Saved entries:
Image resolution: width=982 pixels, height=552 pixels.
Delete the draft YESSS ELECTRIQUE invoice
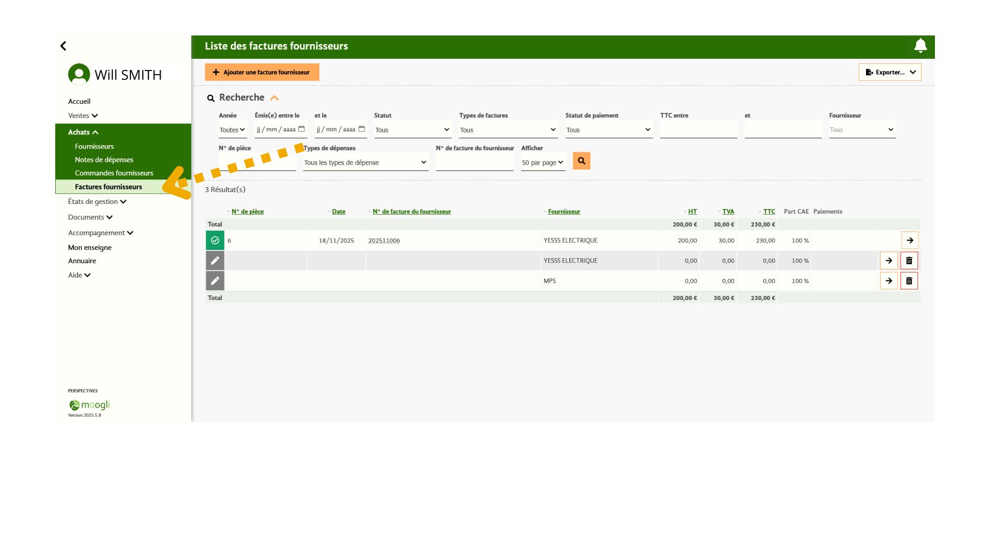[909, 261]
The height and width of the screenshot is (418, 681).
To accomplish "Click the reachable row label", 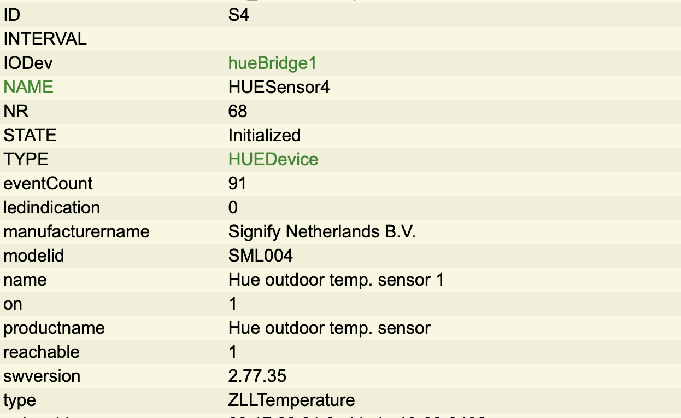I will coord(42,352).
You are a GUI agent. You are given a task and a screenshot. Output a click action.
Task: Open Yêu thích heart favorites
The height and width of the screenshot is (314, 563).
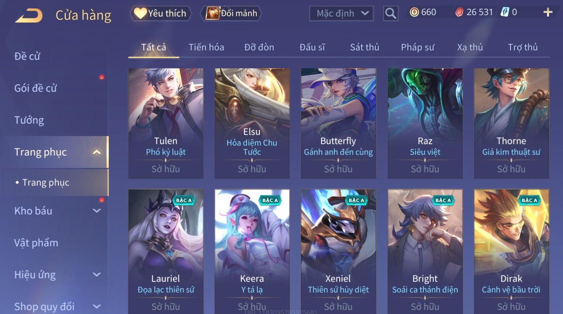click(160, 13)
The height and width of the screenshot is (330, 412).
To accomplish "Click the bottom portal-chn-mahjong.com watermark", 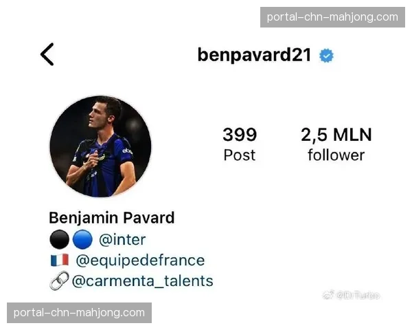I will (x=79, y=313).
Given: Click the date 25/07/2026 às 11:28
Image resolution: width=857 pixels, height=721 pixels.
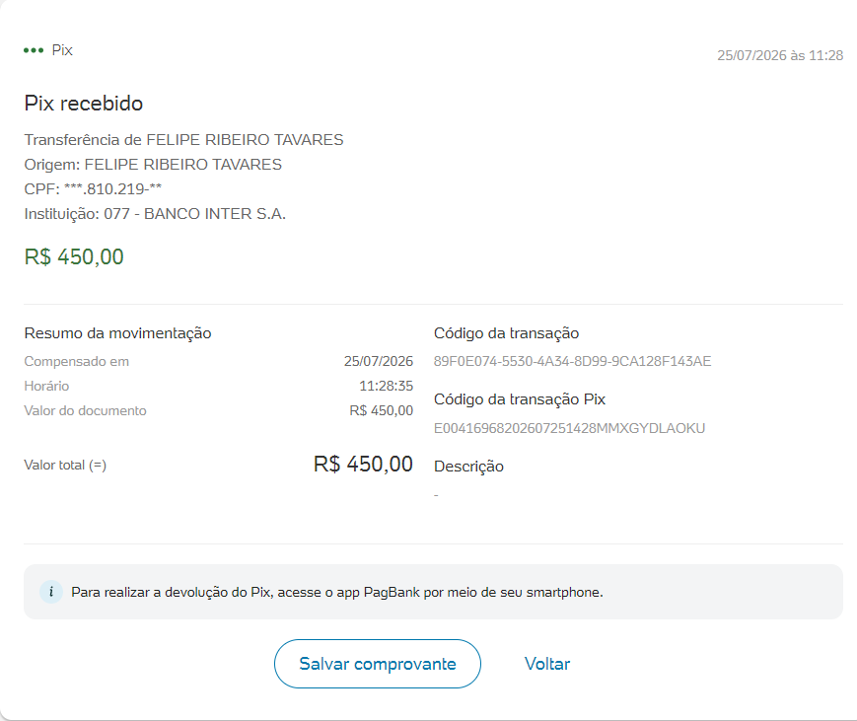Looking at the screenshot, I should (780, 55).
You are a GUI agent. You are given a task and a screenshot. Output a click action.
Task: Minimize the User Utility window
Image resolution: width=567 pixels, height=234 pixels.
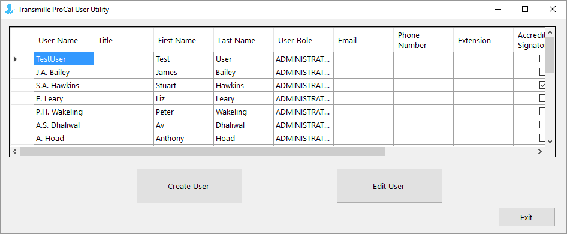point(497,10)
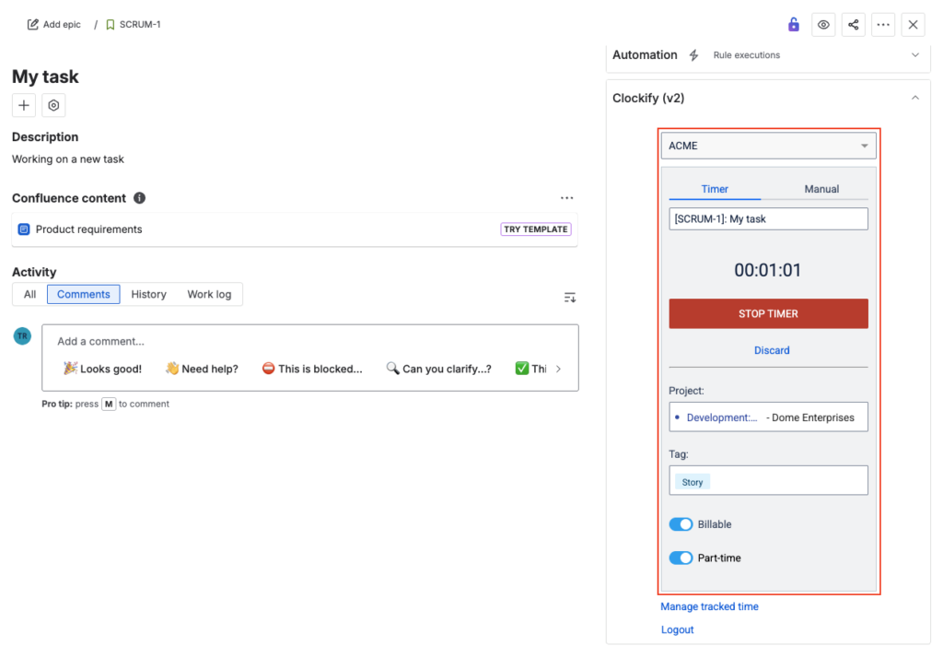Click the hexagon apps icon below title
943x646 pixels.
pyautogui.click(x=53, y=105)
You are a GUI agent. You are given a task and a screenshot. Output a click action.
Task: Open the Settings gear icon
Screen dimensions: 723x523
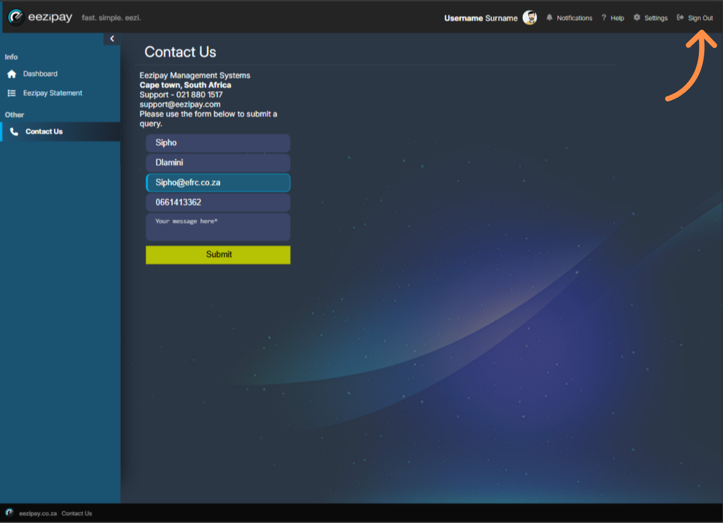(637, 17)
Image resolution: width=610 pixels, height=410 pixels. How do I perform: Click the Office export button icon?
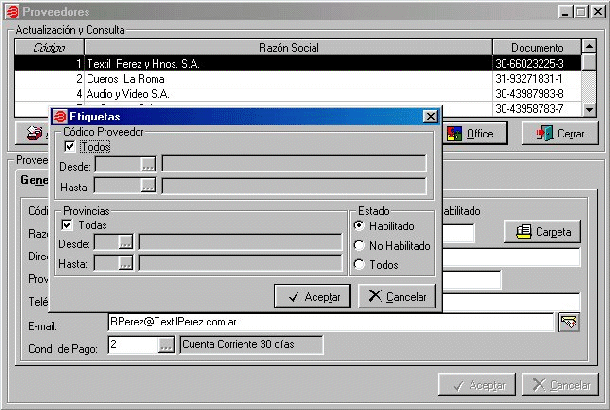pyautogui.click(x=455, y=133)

§ Task instructions:
Begin with the line containing "Image resolution: width=610" and end with the last line of the entries above. Copy those lines exactly, both ends included, and drop every picture.

§ Completed task:
Image resolution: width=610 pixels, height=410 pixels. How do I perform: Click the Office export button icon?
pyautogui.click(x=455, y=133)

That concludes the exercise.